What you are asked to do —
Take the line containing "The image size is (590, 442)." and all lines after it to the end of the records, and output them exactly.

The input —
++++
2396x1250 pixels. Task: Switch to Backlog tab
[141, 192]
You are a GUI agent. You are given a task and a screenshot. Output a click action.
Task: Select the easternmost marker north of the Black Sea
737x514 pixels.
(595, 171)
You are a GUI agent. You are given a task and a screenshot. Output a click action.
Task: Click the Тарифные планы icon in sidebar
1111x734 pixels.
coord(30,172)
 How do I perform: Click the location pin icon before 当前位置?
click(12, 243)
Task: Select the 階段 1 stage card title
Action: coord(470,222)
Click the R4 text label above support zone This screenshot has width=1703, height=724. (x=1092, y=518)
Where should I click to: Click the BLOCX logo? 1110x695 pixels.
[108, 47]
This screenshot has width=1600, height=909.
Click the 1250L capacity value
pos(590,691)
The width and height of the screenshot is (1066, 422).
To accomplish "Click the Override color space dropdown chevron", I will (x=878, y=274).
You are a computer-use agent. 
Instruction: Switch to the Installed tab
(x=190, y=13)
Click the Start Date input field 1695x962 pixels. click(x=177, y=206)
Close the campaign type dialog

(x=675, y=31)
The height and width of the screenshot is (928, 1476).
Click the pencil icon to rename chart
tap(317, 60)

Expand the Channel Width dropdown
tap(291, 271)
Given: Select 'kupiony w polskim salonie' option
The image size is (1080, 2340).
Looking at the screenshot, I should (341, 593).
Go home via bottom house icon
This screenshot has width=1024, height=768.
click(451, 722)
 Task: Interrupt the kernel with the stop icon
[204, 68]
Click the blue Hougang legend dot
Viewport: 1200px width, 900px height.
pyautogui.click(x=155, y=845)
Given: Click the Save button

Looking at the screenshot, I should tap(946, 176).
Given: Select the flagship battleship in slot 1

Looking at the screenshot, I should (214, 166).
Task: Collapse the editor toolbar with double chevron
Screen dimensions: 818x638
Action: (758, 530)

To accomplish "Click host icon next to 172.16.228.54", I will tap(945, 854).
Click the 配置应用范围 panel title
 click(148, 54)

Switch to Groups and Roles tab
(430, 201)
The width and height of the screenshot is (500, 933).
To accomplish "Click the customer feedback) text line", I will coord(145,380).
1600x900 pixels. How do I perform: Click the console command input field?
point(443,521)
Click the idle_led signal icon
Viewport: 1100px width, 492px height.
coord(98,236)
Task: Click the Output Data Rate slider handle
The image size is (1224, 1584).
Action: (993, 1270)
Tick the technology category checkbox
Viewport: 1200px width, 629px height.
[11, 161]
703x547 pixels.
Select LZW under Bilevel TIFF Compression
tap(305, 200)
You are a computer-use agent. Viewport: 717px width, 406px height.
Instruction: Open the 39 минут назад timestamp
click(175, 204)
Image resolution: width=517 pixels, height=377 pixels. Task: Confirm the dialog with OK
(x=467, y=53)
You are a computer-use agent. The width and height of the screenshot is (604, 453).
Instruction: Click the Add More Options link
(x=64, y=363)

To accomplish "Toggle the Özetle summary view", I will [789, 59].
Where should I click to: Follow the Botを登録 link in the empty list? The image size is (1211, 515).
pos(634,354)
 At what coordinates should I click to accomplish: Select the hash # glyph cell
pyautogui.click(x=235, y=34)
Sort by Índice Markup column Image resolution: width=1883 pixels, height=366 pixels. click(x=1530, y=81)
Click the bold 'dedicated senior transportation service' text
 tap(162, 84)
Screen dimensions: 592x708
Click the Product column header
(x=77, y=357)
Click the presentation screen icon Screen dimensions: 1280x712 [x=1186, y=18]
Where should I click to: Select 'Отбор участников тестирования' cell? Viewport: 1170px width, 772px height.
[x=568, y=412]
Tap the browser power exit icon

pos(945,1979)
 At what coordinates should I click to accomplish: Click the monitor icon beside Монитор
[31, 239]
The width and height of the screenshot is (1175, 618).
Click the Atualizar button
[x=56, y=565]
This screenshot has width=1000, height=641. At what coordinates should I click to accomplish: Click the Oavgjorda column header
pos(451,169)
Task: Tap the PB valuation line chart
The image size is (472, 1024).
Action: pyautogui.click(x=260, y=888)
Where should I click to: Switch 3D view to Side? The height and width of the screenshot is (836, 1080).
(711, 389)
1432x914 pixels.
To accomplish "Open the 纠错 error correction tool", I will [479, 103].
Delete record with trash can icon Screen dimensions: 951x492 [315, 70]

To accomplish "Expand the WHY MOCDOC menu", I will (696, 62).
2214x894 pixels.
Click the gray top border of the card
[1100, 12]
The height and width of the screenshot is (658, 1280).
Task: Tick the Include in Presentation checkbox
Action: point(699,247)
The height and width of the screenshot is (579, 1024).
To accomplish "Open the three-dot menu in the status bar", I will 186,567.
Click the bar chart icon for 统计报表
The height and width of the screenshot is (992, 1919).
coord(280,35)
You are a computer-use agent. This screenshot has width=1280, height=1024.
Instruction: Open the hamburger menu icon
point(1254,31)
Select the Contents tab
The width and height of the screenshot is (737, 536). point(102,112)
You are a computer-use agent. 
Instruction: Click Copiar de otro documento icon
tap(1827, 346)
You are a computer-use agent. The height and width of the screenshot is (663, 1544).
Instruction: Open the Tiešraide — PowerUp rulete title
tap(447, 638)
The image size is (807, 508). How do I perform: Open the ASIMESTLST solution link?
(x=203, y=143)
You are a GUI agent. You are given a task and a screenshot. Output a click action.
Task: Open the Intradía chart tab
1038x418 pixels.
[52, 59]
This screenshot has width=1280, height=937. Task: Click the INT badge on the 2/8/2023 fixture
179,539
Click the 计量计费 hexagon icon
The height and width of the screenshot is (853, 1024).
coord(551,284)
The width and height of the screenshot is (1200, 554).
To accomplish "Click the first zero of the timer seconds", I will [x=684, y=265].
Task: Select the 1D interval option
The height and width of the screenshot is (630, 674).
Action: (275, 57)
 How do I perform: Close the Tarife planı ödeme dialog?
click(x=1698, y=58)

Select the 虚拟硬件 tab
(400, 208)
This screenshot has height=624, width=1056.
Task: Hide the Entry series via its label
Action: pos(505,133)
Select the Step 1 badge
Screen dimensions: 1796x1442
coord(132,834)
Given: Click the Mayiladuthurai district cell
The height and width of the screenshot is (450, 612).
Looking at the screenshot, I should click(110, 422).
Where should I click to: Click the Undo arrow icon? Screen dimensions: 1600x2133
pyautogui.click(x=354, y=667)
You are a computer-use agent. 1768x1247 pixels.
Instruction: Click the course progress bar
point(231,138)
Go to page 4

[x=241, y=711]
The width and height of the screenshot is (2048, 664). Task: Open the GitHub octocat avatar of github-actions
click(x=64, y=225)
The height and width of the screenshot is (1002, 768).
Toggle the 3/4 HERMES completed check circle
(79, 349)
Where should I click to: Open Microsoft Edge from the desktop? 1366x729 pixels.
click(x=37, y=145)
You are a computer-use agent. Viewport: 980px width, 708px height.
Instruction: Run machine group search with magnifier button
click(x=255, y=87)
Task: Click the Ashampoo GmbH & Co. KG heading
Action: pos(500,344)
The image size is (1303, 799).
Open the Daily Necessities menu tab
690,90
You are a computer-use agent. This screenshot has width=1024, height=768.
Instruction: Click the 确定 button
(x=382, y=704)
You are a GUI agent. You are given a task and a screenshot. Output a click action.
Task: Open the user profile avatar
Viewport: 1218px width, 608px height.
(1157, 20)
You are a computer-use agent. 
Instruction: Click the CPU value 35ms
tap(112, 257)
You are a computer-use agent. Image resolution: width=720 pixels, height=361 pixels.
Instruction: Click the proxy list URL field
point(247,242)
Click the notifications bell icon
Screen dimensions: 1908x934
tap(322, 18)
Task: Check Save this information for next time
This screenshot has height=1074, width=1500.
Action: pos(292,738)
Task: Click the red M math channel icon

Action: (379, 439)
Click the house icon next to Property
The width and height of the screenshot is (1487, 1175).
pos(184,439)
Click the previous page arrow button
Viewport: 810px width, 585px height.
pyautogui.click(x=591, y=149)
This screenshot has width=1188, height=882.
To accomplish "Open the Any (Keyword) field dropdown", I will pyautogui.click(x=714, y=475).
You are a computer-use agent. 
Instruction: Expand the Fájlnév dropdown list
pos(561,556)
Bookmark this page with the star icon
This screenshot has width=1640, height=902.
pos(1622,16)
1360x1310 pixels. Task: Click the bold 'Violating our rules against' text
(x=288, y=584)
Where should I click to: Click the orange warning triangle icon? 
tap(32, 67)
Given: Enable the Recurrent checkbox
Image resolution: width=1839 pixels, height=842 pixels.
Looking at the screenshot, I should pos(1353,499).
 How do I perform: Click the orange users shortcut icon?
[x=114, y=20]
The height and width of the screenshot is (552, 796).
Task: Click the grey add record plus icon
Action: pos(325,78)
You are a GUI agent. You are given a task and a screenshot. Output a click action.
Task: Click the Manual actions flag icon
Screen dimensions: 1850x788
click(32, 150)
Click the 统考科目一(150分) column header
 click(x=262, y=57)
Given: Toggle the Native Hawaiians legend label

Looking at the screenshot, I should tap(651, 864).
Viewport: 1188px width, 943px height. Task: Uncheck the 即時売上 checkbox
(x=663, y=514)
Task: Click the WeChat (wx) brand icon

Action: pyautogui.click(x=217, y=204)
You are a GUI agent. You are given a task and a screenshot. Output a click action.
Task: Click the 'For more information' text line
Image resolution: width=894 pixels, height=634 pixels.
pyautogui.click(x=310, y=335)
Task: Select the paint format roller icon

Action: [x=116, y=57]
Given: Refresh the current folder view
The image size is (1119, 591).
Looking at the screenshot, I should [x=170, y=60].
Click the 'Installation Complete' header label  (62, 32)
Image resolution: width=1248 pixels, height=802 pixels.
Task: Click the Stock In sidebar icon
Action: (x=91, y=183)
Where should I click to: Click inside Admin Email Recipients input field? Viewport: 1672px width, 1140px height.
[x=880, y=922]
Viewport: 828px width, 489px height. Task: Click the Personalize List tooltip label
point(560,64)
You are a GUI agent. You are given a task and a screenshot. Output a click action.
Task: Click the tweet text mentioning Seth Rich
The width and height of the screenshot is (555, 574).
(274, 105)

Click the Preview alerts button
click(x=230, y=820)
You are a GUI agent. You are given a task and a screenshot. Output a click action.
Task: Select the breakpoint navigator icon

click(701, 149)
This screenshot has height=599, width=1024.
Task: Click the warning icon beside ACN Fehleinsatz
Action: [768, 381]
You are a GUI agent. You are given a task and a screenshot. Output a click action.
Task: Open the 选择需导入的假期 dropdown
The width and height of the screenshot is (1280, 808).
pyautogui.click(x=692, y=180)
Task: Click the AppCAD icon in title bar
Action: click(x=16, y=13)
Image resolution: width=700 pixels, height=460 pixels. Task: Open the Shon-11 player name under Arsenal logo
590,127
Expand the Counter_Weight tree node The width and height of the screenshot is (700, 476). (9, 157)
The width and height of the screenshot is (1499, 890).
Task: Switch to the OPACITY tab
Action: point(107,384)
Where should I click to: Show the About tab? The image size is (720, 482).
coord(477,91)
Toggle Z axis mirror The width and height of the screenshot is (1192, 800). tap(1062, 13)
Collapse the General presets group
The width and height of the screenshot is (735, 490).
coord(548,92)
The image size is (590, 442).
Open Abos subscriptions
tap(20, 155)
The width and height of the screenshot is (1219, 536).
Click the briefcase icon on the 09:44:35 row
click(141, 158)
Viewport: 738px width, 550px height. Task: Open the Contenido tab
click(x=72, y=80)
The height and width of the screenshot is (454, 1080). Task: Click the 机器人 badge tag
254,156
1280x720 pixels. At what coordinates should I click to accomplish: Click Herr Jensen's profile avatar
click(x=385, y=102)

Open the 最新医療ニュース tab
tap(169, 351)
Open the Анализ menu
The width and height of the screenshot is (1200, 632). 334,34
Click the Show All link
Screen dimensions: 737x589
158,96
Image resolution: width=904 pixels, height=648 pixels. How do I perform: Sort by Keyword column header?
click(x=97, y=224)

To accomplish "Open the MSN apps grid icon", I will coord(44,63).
++++
Your solution —
The image size is (590, 442).
Open Abos subscriptions
tap(20, 155)
The width and height of the screenshot is (1219, 536).
Click the briefcase icon on the 09:44:35 row
click(141, 158)
Viewport: 738px width, 550px height. Task: Open the Contenido tab
click(x=72, y=80)
The height and width of the screenshot is (454, 1080). Task: Click the 机器人 badge tag
254,156
1280x720 pixels. At what coordinates should I click to accomplish: Click Herr Jensen's profile avatar
click(x=385, y=102)

Open the 最新医療ニュース tab
tap(169, 351)
Open the Анализ menu
The width and height of the screenshot is (1200, 632). 334,34
Click the Show All link
Screen dimensions: 737x589
158,96
Image resolution: width=904 pixels, height=648 pixels. How do I perform: Sort by Keyword column header?
click(x=97, y=224)

To accomplish "Open the MSN apps grid icon", I will coord(44,63).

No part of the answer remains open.